• Exercise directions:
Only one stretch of the records below is wanted: the lines from the one holding "Viewport: 1261px width, 618px height." through the one holding "Task: Click the caption". Return it exactly, both ends included.

╭──

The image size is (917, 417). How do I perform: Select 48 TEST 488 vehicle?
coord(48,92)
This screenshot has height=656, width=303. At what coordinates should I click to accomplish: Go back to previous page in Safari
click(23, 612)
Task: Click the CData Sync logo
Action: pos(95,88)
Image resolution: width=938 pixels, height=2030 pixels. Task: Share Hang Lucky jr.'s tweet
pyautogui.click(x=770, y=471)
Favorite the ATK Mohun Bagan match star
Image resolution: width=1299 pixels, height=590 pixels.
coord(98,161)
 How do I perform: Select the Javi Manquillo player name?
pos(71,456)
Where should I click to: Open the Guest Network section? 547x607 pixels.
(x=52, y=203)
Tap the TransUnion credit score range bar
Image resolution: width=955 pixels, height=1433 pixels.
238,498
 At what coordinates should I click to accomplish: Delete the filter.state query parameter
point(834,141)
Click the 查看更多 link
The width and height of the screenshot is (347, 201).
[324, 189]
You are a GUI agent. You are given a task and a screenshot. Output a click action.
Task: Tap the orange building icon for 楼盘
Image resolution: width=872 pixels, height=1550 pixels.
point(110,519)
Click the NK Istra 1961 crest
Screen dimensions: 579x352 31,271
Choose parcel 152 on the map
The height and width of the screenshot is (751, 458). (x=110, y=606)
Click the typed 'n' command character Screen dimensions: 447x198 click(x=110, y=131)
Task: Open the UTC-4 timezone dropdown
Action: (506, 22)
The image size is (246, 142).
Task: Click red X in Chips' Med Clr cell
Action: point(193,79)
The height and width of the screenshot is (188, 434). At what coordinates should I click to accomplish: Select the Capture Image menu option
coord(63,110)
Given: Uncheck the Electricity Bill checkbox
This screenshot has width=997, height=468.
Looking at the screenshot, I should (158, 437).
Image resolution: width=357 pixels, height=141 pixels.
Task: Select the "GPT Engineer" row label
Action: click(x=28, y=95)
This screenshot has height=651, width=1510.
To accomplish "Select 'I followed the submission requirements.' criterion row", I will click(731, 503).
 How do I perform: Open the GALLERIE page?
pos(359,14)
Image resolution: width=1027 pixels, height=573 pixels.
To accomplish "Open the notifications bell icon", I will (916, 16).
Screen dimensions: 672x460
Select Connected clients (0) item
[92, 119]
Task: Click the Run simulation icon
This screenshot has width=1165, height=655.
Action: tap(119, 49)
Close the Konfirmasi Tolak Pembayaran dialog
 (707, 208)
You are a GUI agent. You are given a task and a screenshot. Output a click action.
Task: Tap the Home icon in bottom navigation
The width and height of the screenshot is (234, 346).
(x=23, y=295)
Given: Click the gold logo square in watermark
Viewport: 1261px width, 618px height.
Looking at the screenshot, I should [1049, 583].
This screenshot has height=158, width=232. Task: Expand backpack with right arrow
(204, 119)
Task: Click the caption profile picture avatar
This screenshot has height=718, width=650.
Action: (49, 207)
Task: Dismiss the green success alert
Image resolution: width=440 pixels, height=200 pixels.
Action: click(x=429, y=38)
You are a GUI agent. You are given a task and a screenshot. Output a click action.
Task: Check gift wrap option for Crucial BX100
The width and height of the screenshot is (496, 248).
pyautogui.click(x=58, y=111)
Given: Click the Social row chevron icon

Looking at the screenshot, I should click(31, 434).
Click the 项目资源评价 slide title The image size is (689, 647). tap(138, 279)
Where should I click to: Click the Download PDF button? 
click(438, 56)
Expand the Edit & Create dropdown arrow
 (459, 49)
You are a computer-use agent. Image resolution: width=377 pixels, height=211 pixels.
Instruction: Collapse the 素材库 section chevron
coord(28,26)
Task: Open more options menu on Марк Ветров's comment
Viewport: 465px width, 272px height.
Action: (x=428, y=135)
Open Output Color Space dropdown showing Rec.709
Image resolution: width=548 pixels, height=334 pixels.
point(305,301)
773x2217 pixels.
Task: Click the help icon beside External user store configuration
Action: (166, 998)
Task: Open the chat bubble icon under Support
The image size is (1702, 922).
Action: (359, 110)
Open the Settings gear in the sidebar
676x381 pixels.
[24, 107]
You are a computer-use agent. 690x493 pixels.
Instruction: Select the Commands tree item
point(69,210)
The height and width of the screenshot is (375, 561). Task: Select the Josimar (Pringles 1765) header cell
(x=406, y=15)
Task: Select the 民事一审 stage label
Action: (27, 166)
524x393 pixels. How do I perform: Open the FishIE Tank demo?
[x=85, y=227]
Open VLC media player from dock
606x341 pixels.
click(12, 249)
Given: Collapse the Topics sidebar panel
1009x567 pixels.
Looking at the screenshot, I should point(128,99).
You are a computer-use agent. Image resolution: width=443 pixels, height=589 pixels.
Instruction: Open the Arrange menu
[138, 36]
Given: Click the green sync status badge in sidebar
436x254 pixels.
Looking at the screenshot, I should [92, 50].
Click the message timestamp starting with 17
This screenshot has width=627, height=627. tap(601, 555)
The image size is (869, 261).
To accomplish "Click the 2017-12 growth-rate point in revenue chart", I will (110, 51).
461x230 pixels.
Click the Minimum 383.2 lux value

╰──

• The answer:
Viewport: 1261px width, 618px height.
Looking at the screenshot, I should [1049, 583].
This screenshot has height=158, width=232. Task: Expand backpack with right arrow
(204, 119)
Task: Click the caption profile picture avatar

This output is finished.